Bir eksiklik ve futbol kültürü söz konusudur. Para ya da ekonomik nedenler bir parca rol oynasa da sorun aslinda bunun disinda bir yerde.. Futbola bakis, takimi sevme bicimleri ve basari endeksli yaklasimlar..

Lincoln,Kewell,Baros ve daha önemlisi Galatasaray sahada ve o 24 binlik stat 20 milyonluk sehirde onca basini ve ülkenin en az ücde birinde yer kaplayan reklamiyla bos ise cok ciddi bir sorun vardir.. Anadolu klupleri olsa tüm medya bu üc dört buyuge ayrildigi icin seyirci kazanimi cok da kolay degil deriz.. elestiriyi basina da kaydiririz ama üc büyüklerin böyle seyirci ortalamasi varsa sorun taraftarin futbola bakisinda yatar..

Sürekli 1860 munih maclarina gittim bir ara.. Isin dogrusu o seyirci bana göstermistir biraz da takim tutmanin, takim sevdasinin nasil olmasi gerektigini.. Belki bu yüzden bugün burada cok baska bakiyoruz..

varol döken dedi ki...

ali sami yen'e gitmek, kadıköy'e gitmek, inönü'ye gitmek... bazen öyle büyük eziyet oluyor ki... yani öyle çok öğe var ki, penalty'nın haklı görüşlerinin yanında... ben daha bireysel bir örnek vereyim...

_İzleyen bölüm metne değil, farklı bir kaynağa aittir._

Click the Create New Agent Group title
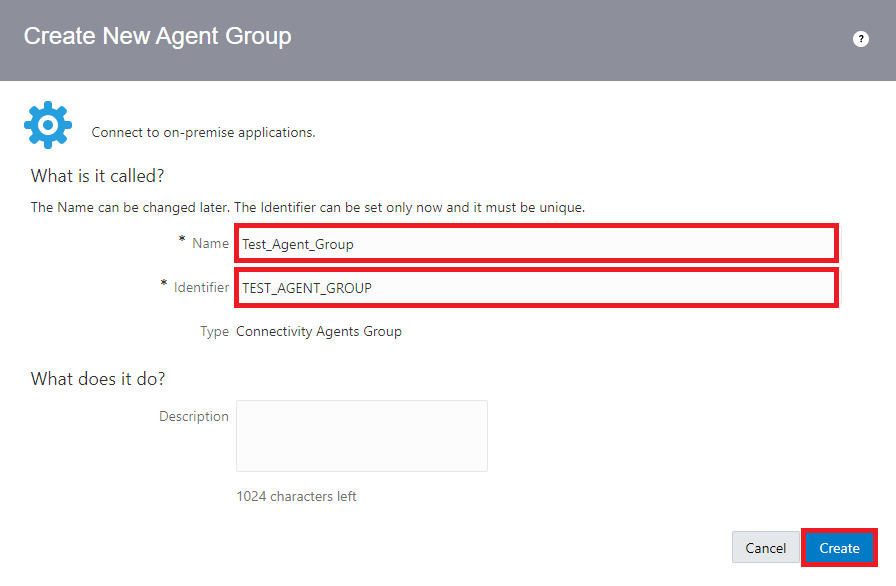The height and width of the screenshot is (586, 896). [156, 35]
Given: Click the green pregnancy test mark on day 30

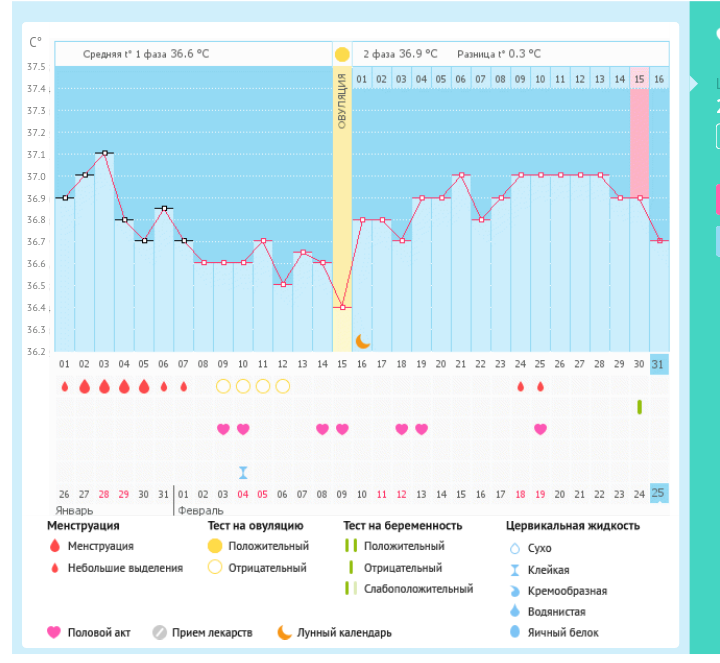Looking at the screenshot, I should [x=639, y=407].
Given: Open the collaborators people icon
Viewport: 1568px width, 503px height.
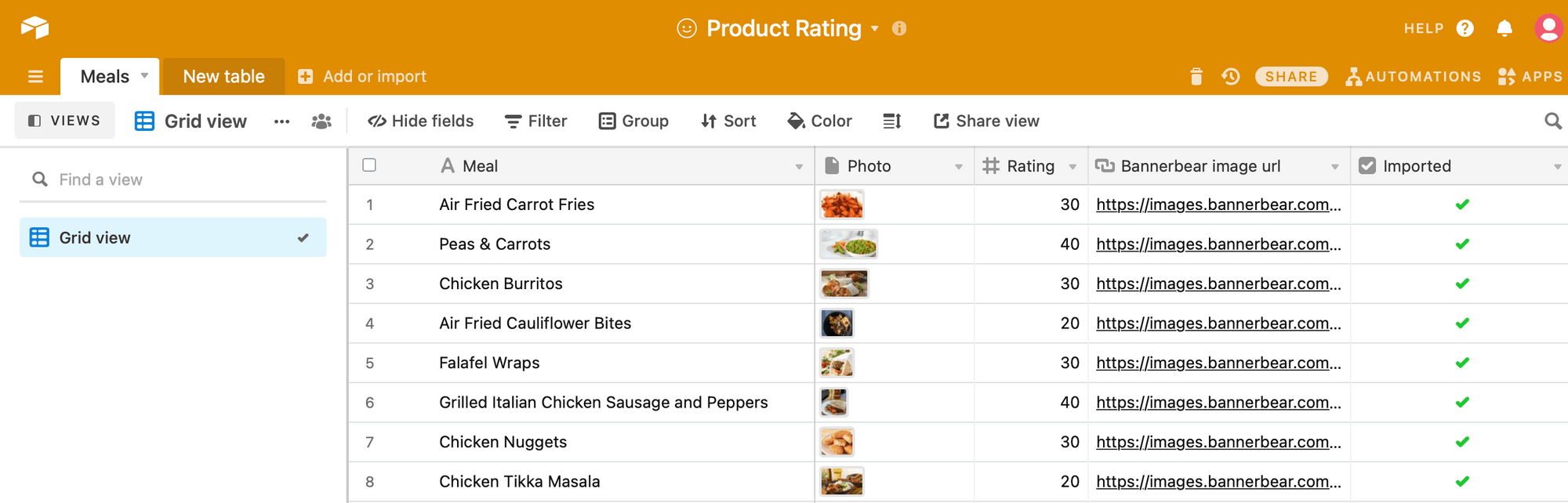Looking at the screenshot, I should (x=321, y=121).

bu sene başında babalar günü'nde gerçek bir fenerbahçeli olan, 25 yılı aşkın süredir tribüne gitmeyen babama kombine aldım, beraber gideriz diye... statlarda o eski küfür yok, kadıköy'e geliş gidiş de nispeten daha kolaydı... ama ne oldu fenerbahçe alt üst oldu, keçiboynuzu gibi bir futbol, çiğne çiğne yutulmaz... etti mi size sebep 1

2- toplu küfür olmasa da maç boyu küfür eden bir sürü tip var orada, kavga etsen bitmez, etmesen çekilmez... benim babam da hayatta küfretmez, bir yerden sonra hicap duyuyorsun ve bu adamlar asla bitmez bunu da biliyorsun... etti sana 2

3- rakip takım taraftarı eksikliği... fenerbahçe taraftarı zaten iyi bir koro değil, eh bir de rakip takımın taraftarı olmayınca çok sıkıcı oluyor sahadaki futbol da kötü olunca... mesela eskişehir ve bursa maçları kısmen zevkliydi...

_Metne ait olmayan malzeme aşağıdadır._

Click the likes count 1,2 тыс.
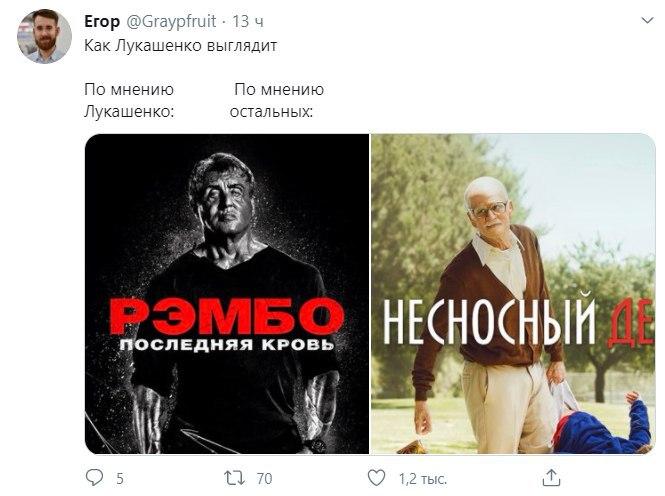 coord(423,479)
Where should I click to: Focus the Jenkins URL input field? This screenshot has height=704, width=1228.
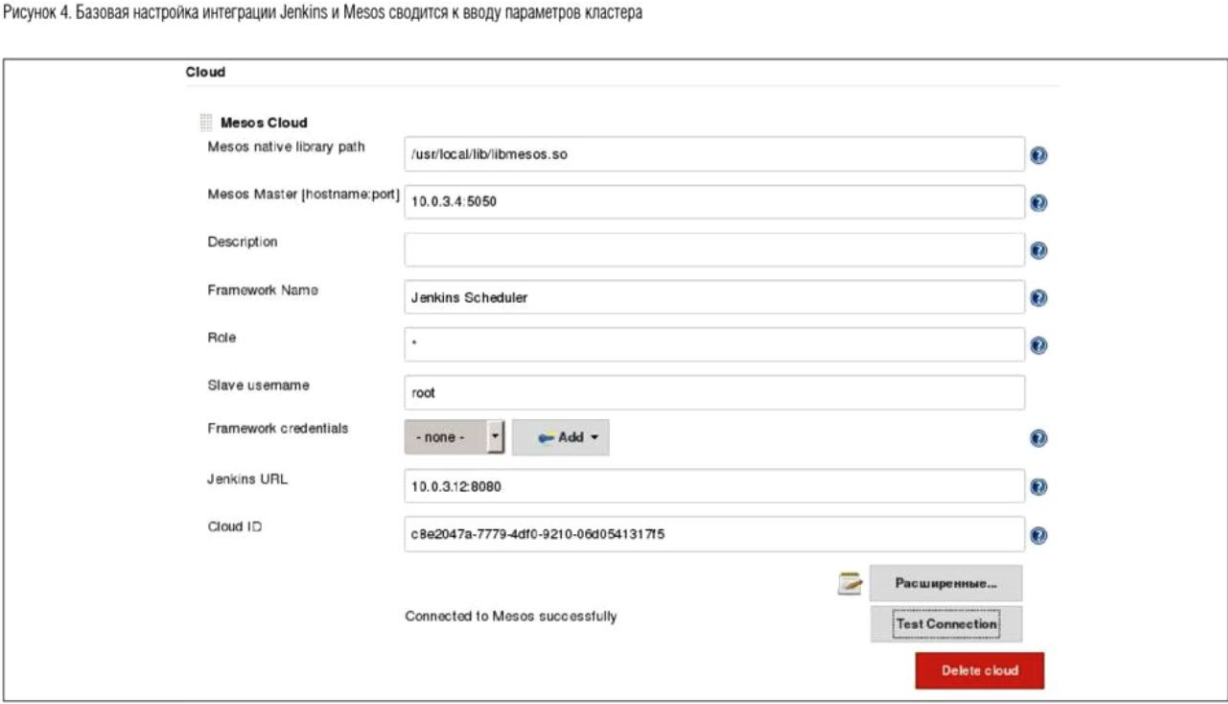tap(714, 487)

daha da var tabi, yani paralar biraz artınca kalite yükseliyor mu bilmem ama eskiye nazaran bir gelişme olduğu kesin, yine de yetmiyor, hem de bu türkiye'nin en iyi stadına sahip takımın durumu... o kadar köklü, o kadar kompleks sorunlar ki bunlar ya büyük çözümler istiyor ya da asla çözülmeyecek gibi duruyor...

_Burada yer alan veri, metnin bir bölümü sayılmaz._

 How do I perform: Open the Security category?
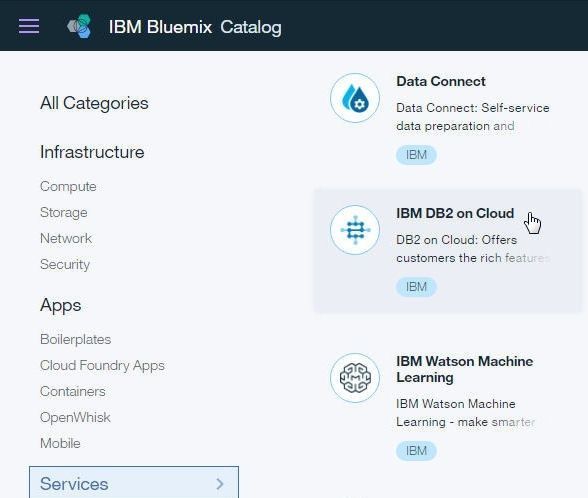(65, 264)
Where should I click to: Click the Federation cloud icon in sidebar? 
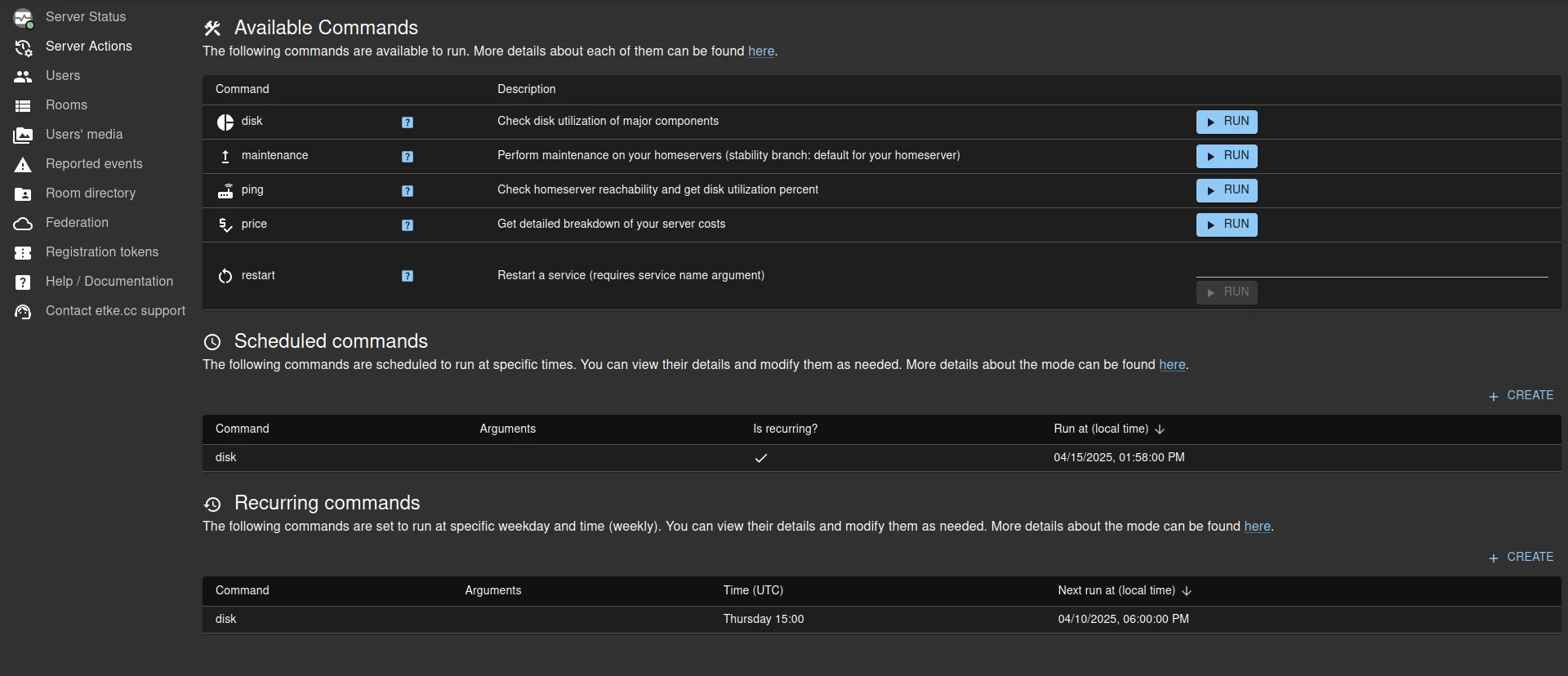[23, 223]
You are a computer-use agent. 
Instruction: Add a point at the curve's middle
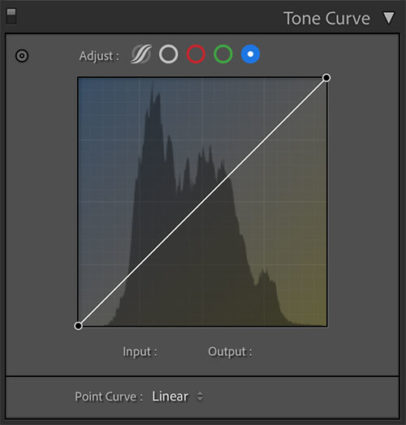point(202,202)
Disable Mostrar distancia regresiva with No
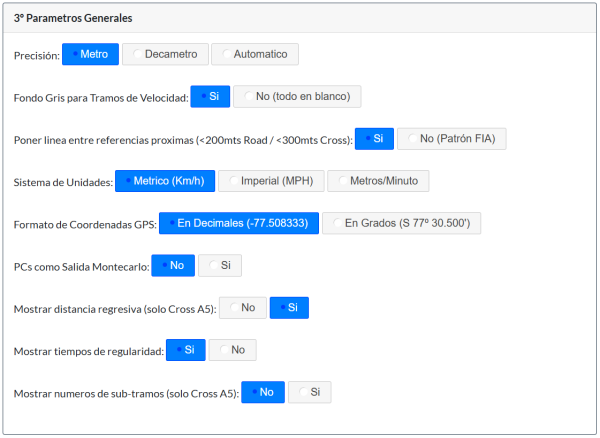 (243, 308)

(dün uefa kupası finalinde stat koridorlarında shakthar lı biri gelip werder bremenli ye geçireceğiz size gibi hareketler yaptı, werder li de ona gülümseyip asıl biz geçireceğiz dedi ve şarkı söyledi, bu sahneyi alın ve türkiye'de gözünüzün önüne getirin, mümkün mü? namümkün!)

Borges dedi ki...

Varol Döken: Özellikle küfür olayina ve pek cok insan icin kötü kosullarin orada olustuguna katiliyorum ama mesele su ki birinici maddene katilmiyorum ve sorguladigim tarafida o.. Yahu 1860 rezil bir sezon geciriyor, fortuna ücüncü bundesligada.. üstelik sunu diyebilirim ki takim kötü gittiginde tribün kültürü, tribün ortami cok daha baska oluyor, ben seviyorum ve ülkede olup da cok buyuk sorunlarla bogusmasaydim kesinlikle Galatasaray maclarinin hepsine giderdim ya da bulundugum sehirden kendime bir takim secip onun maclarini düzenli olarak seyrederdim sanirim..

Ama disaridan bakiyorum ben. Türkiyede yasayan insanlarin günlük sorunlarinin bir maca götürecek psikolojiden uzak tutabilecegi ve pek cok olasi problem de var. Lakin takimi orada desteklemek icin güzel futbol ve basarinin illa olmasi gerekiyor düsüncesi ise temelde yaklasim problemi vardir demektir.. Dortmund ki Sampiyonlar Ligini almis bir takimdir, ama su durumunda da 80 bin kisi her mac..

PENALTY dedi ki...

@Varol Döken;
Zaten benim demek istediğim de, o başarıya endeksli (futbol demiyorum sadece) kültür oluşması. Başarızızlık olunca sahiplenmeme vs. Bu sezon Samiyen'de oynanan maçta çıkan olayların bir sebebi de budur bence. Bu başarıya odaklı kültür futbolcular üzerinde de müthiş baskı oluşturuyor ve bu amaç uğruna her yol mübah oluyor malesef ve yine malesef bu baskıyı da basın başta biz taraftarlar oluşturuyoruz. Sonuçta Arda gidip milli takımdan can ciğer arkadaşına patlatıveriyor yumruğu.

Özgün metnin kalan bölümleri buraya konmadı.